La chronique
On ouvre parfois un livre sans savoir où il va nous emmener. C’était mon cas avec Entre deux mondes. Je ne connaissais pas Olivier Norek, je n’avais qu’une vague idée du sujet, et je m’attendais vaguement à un polar, l’auteur traînant une solide réputation dans le genre (notamment avec la saga Victor Coste).
J’ai eu tout autre chose. Et rarement une méconnaissance de départ aura débouché sur une claque pareille.
Le roman s’ouvre en Syrie. Adam, flic devenu agent du renseignement militaire sous un régime dictatorial, prépare la fuite de sa famille. Sa femme et sa fille partent devant, à des milliers de kilomètres, vers un endroit censé être sûr. Il doit les y rejoindre. Cette première partie, tendue, suffocante, m’a happé immédiatement. On suit un espion dans les rouages d’une dictature, on sent l’étau se resserrer, et l’on comprend vite qu’aucune ligne de ce récit ne sera confortable. Je ne m’y attendais pas, et c’est précisément cette surprise qui a scellé mon adhésion dès les premières pages.

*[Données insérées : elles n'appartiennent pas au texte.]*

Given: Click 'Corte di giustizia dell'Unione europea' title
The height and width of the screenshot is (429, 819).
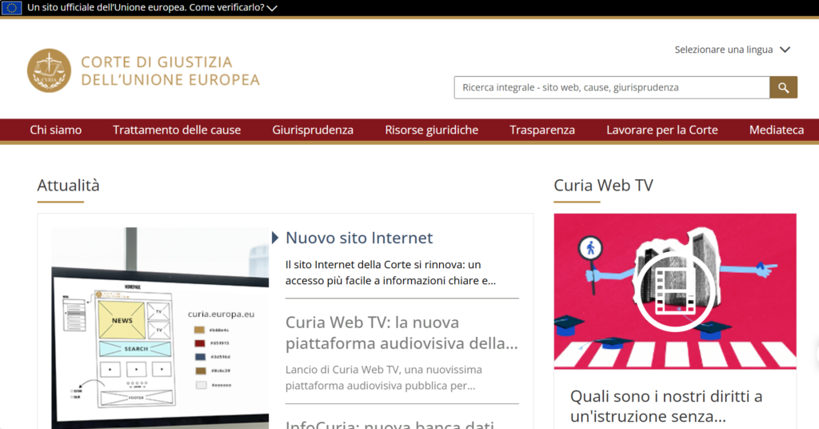Looking at the screenshot, I should tap(170, 70).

Puis vient Calais. Sa jungle. Ce monde entre deux mondes où échouent celles et ceux que la Terre entière semble avoir décidé d’oublier.
Et c’est là que le roman déploie sa vraie force. Norek ne se contente pas de raconter, il infiltre. Il nous fait pénétrer dans cet écosystème parallèle, en décrypter les lois, les hiérarchies, les codes de survie, les commerces et les violences. On apprend énormément, et chaque découverte est aussi instructive que déchirante. Cette justesse n’est pas un hasard : lieutenant de police, l’auteur a réellement séjourné à Calais et mené l’enquête sur le terrain avant d’écrire. Ce n’est pas de la documentation de seconde main, c’est du vécu transposé, et ça se ressent à chaque page.
« Norek pose son regard sur un monde gris, jamais binaire, et laisse au lecteur la responsabilité de sa propre réflexion. »
Ce qui distingue véritablement Entre deux mondes des romans qui s’emparent d’un tel sujet, c’est son refus absolu du manichéisme. Rien n’est simplifié, rien n’est édulcoré, aucun tabou n’est contourné. Norek n’oppose pas de gentils migrants à un méchant système. Il montre la complexité, les contradictions, les habitants de Calais dépassés autant que les flics démunis et les damnés de la jungle. Cette nuance, sur un terrain aussi clivant, est une réussite rare, et il faut la saluer. Merci pour ça.
Les personnages portent le tout avec une humanité bouleversante. Kilani, le mineur isolé, m’a particulièrement touché parce qu’il n’est pas seul au monde, et que cette présence à ses côtés change tout. Adam, lui, porte une détresse qui ne lâche jamais le lecteur, cette quête d’une femme et d’une fille qui deviennent l’unique horizon d’un homme à qui l’on a tout pris. Et puis il y a le duo que forme Bastien, le flic fraîchement muté, avec sa fille, une respiration précieuse au milieu du chaos. Trois trajectoires, trois façons d’habiter ce monde impossible, toutes profondément incarnées.
Le seul véritable bémol tient à la deuxième partie, un peu plus longue à se mettre en place, où le rythme marque une légère baisse de régime avant de repartir. C’est un reproche mineur au regard de tout ce que le roman accomplit par ailleurs, et il ne pèse presque rien dans la balance.
Car Entre deux mondes fait ce que seuls les grands romans savent faire : il change quelque chose en vous. J’en suis ressorti avec un regard plus humain, et surtout avec une prise de conscience que je n’avais peut-être pas tout à fait, ou pas aussi nettement. C’est un livre qui informe, qui émeut, qui dérange, et qui refuse de vous laisser tranquille une fois refermé.
19/20. Une découverte magistrale, un roman social d’une puissance rare, et un auteur que je ne compte pas laisser filer.